Finally I got the paddle board pumped up and into the water. I joined a couple other cruisers in an hour plus paddle over to the Bajo people. School kids waved and yelled hello from their classroom. Then another morning market stop, a dip at another water cave, and one last visit with Rifel and two of his friends on the boat.
End of the day we picked up Uly, one of our guides who asked for a ride over to our next stop, Buton. One of her dreams was to sail on a boat. She cooked us dinner, mie goreng with long beans, and it was delicious.
Aug. 21 we were up before 6am and out the pass in 13 feet of water. We could see how very narrow the pass was.
It was an easy motorsail and as we arrived at Pasawajo in Wangola Bay mid-afternoon. We saw a long line of people walking up a very steep hill. This was where one of our events was going to take place with 20,000 dancers! We anchored at 05-31.102S, 122-50.765E in 59 feet.
Uly made us nasi goreng (delicious stir fried rice and veges) before we went ashore for the welcome party at 7:30pm.
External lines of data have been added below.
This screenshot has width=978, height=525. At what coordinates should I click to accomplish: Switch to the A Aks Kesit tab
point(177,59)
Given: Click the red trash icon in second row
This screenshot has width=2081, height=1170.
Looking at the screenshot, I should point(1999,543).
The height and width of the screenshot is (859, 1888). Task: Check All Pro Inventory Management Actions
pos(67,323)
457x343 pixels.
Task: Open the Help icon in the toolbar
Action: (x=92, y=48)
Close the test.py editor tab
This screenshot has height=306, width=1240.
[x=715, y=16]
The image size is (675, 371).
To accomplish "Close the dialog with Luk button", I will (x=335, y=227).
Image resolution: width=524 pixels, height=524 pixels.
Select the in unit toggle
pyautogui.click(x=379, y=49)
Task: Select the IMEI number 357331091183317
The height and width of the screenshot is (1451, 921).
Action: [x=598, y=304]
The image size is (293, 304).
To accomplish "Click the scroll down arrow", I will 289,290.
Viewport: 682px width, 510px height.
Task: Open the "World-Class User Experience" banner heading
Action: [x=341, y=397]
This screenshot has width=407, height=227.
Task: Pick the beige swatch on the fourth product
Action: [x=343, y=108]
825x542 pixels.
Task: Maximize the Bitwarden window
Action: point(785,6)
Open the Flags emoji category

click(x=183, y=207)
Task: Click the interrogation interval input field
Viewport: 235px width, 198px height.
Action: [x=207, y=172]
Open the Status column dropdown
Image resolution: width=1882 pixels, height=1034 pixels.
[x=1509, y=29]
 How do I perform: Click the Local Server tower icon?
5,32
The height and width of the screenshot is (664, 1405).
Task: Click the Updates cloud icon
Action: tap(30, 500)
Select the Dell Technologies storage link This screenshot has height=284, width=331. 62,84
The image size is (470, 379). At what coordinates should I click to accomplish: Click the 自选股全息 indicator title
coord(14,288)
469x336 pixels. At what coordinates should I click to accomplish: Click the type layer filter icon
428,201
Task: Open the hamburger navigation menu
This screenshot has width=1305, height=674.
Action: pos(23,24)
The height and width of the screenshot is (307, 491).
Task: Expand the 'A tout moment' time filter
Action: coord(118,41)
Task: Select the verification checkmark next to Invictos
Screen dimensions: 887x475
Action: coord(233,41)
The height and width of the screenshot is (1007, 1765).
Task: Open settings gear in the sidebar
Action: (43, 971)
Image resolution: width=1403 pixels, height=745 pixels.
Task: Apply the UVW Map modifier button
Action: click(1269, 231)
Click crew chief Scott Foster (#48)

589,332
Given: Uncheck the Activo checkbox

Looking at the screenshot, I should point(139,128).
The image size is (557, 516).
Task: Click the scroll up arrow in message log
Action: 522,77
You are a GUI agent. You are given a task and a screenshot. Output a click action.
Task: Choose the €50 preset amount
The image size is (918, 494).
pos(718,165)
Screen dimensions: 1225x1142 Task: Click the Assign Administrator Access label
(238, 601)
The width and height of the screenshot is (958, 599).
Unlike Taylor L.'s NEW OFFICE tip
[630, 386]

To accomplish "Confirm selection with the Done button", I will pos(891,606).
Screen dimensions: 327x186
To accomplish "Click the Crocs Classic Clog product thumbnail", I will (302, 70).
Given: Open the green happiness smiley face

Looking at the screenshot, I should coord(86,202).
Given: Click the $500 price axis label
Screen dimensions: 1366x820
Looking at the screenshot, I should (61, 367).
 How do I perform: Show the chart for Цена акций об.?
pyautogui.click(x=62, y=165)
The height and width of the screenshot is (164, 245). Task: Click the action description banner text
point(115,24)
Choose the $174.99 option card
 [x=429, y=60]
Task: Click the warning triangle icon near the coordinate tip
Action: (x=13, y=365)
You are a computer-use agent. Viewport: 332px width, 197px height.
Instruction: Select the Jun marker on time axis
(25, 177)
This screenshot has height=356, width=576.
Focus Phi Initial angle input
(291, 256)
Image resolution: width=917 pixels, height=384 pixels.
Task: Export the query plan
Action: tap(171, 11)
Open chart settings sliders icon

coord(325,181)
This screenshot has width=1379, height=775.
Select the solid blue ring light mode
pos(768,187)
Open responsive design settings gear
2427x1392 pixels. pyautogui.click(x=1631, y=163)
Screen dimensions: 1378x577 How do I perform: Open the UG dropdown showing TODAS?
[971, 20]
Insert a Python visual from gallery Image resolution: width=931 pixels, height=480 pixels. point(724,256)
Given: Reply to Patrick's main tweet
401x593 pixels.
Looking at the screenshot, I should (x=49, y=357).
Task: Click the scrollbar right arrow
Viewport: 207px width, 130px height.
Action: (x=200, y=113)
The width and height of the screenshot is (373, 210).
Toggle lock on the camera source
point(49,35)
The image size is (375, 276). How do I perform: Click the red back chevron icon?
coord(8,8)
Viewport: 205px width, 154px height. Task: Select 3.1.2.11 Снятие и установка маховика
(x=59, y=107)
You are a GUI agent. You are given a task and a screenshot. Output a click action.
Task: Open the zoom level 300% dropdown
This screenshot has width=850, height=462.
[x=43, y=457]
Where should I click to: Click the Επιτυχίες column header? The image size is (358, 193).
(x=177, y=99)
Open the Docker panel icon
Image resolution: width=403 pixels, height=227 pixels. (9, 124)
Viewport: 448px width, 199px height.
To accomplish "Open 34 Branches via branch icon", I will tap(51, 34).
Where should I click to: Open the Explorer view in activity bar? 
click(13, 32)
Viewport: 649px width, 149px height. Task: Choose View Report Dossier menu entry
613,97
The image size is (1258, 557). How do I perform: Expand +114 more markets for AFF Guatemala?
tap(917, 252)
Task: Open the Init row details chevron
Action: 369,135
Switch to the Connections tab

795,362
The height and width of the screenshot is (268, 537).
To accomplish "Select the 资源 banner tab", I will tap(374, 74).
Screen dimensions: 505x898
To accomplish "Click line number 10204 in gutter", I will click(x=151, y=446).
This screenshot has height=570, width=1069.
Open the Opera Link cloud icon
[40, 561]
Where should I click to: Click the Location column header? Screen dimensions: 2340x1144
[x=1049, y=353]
Another rickety dinghy dock barely supporting the weight of 3 cruisers. We were presented with sarongs locally woven in plaids for the men and stripes for the women. Another elaborate buffet of typical traditional food and fruit which is a real treat. Of course we were already full from Uly’s food but we had to be polite. Unfortunately the fruit started a digestive war within. We were assigned personal guides who interpreted, explained, guided and guarded us throughout our stay in Pasawajo and quickly became our friends. We were most thankful for their help, especially extricating us from mobs of people wanting to have their pictures taken with us. After several speeches the music started up and we were encouraged to get out and dance. Soon it was swing and rock ‘n roll for all and we didn’t get back to the boat until 11:30pm.